----- EXCERPTED PASSAGE
THE CONCLUSION OF THE WHOLE MATTER.

IN Lockhart's Life of Walter Scott, we have an interesting description of the closing hours of the life of this great and good man. For some weeks before his death his mind seemed utterly lost and exhausted-its silver cord loosed and its golden bowl broken. But one morning, just before his departure, he awoke in his perfect mind and called for his son-in-law."Lockhart," said he, after intimating that this was probably the last opportunity he had to speak to him, "be a good manbe religious-be a good man. That only will give you satisfaction when you come to lie here."

In the Sunday School in Northborough, Mass. was a child, a female, of twelve years of age. She possessed a lovely spirit, and was an obedient and docile pupil. In Providence, she was overtaken by a violent, short, and fatal disease. Her mind was in exercise to the last hour. She saw no terror in death, but looked for happiness beyond it from living with her savior. In some of her last moments she was visited by her young friends; received them with a smile, and sent by them to her school mates this message, "Tell them from me, that if they would die happy they must be good."
----------
THINGS TO DO:
A. In the passage headed "the conclusion of the whole matter," how old was the child described in the Sunday School in Northborough, Mass.?
B. Continue the passage headed "the conclusion of the whole matter" from its final sentence, keeping its tone and style.
----- THE DATA
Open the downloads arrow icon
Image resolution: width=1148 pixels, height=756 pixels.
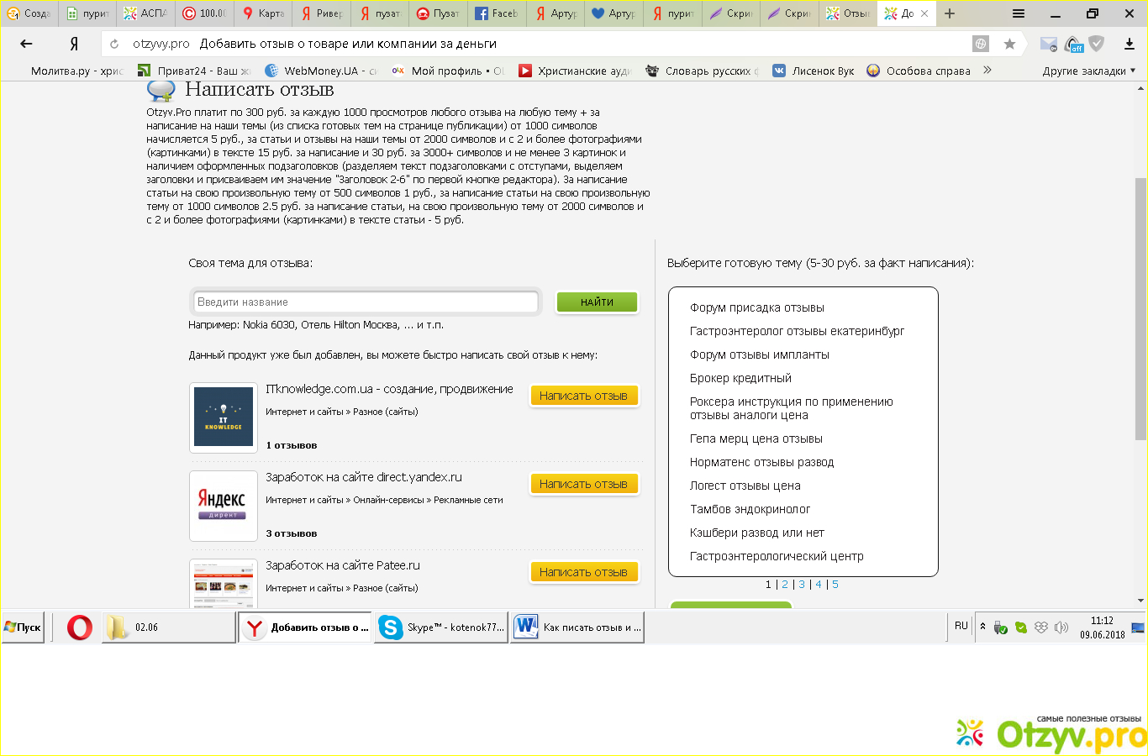pyautogui.click(x=1129, y=44)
----------
ANSWERS PROVIDED:
A. She was twelve years of age.

B.
The mighty enchanter of the intellectual world, whose words used to be watched and waited for by tens of thousands, had no more precious legacy of wisdom to leave behind than this simple Sunday School scholar. How striking the fact, and what reflections does it suggest! The impartial love of the Most High, who, while He gives to some vast intellectual gifts, confers the most important truths on all who hear the gospel. So that the babe and suckling may say, "I have more understanding than my teachers: for thy testimonies are my meditation." What an illustration also of the value of Sabbath Schools, by which the wisdom to which Scott clung in his dying hour, is imparted with equal strength to the spirit of an infant. What a lesson to us all, not to think so much as we do of new and striking views of truth, but to try instead to realize more the familiar, trite, ancient truths of piety and righteousness. The word is very nigh thee in thy mouth and thy heart, that thou mayst hear it and do it. By these, my son, be admonished-of making many books there is no end, and much study is weariness to the flesh. Let us hear the conclusion of the whole matter, love God, and keep his commandments, for this is the whole duty of man.